╭─ Source material

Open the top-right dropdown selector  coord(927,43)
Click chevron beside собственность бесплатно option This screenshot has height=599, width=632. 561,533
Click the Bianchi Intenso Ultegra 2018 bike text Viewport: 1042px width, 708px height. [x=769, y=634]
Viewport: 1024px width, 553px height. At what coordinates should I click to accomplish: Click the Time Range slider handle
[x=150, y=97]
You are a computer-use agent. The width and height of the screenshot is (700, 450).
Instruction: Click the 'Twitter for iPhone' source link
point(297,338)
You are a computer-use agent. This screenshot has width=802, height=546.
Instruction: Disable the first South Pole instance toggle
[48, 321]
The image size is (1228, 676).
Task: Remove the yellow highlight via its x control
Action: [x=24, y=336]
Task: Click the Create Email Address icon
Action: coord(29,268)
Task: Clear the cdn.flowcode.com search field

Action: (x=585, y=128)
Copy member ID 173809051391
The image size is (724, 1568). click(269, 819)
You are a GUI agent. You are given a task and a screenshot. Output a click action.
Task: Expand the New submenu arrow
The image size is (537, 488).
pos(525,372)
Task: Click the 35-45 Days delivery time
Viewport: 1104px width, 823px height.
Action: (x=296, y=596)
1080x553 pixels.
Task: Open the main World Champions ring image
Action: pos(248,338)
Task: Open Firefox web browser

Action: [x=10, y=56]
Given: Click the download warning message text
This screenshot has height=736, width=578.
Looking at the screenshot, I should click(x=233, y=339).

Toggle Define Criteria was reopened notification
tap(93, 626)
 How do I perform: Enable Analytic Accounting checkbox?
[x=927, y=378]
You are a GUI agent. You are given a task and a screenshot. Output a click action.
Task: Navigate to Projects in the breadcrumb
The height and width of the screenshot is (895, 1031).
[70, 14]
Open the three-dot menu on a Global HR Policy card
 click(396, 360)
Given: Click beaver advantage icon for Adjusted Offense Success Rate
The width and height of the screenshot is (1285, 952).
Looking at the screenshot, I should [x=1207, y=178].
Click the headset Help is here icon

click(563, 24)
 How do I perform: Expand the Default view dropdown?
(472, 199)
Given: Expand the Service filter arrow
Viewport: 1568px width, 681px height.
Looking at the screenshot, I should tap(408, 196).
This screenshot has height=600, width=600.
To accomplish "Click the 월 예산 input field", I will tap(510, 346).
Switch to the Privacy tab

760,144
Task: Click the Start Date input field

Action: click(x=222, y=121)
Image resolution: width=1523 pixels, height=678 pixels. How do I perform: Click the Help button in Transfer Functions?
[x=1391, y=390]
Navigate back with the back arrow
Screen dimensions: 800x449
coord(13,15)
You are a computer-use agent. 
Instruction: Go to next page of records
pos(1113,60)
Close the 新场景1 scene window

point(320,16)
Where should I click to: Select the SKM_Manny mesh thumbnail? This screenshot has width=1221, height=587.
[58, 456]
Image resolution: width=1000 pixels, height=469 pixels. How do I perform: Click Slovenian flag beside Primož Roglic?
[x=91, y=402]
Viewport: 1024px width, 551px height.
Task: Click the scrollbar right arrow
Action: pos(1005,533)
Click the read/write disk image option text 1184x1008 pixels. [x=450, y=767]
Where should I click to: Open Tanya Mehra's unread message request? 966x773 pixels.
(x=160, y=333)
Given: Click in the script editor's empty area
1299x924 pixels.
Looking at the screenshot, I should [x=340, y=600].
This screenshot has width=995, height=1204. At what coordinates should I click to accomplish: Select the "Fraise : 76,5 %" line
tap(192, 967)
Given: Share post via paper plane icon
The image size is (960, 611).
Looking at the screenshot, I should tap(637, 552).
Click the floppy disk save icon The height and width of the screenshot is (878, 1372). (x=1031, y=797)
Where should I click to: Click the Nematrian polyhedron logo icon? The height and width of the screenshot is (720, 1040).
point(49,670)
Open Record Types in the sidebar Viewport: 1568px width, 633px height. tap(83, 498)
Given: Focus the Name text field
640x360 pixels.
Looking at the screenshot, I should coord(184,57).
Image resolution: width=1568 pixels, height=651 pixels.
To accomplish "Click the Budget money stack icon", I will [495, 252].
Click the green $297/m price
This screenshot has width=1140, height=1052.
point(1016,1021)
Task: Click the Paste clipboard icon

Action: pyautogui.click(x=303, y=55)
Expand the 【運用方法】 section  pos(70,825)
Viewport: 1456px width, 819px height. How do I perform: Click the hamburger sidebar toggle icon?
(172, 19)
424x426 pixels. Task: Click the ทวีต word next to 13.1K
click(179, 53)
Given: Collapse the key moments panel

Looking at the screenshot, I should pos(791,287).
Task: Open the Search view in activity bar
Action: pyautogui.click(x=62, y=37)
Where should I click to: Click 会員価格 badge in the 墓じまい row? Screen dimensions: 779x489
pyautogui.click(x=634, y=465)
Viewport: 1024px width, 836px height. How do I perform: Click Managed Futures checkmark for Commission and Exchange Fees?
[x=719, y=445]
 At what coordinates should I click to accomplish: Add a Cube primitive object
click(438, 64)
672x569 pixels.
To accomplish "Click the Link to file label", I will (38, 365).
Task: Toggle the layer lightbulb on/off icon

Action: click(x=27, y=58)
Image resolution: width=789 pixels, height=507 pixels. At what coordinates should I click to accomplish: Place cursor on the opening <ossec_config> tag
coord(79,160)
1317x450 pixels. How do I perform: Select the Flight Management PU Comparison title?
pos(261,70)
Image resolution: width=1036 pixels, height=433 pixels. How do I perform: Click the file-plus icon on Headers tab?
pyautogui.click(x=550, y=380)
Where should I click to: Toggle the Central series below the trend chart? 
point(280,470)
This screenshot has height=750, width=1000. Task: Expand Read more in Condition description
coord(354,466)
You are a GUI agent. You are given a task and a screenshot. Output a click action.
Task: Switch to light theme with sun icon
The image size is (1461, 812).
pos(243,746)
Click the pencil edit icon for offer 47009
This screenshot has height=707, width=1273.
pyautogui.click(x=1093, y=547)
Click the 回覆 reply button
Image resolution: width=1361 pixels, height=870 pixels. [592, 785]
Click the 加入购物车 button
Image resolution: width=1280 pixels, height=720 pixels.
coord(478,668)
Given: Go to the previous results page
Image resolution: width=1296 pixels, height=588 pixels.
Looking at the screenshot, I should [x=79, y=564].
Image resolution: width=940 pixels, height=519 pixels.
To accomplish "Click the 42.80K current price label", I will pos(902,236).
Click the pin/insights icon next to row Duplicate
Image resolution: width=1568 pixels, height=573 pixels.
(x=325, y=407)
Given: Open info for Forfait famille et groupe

╰─

» **Problem requirements**
Quote the data above from the line containing "Click the floppy" to the line containing "Open Record Types", inclusive, and stop.

» **Task result**
Click the floppy disk save icon The height and width of the screenshot is (878, 1372). (x=1031, y=797)
Where should I click to: Click the Nematrian polyhedron logo icon? The height and width of the screenshot is (720, 1040).
point(49,670)
Open Record Types in the sidebar Viewport: 1568px width, 633px height. tap(83, 498)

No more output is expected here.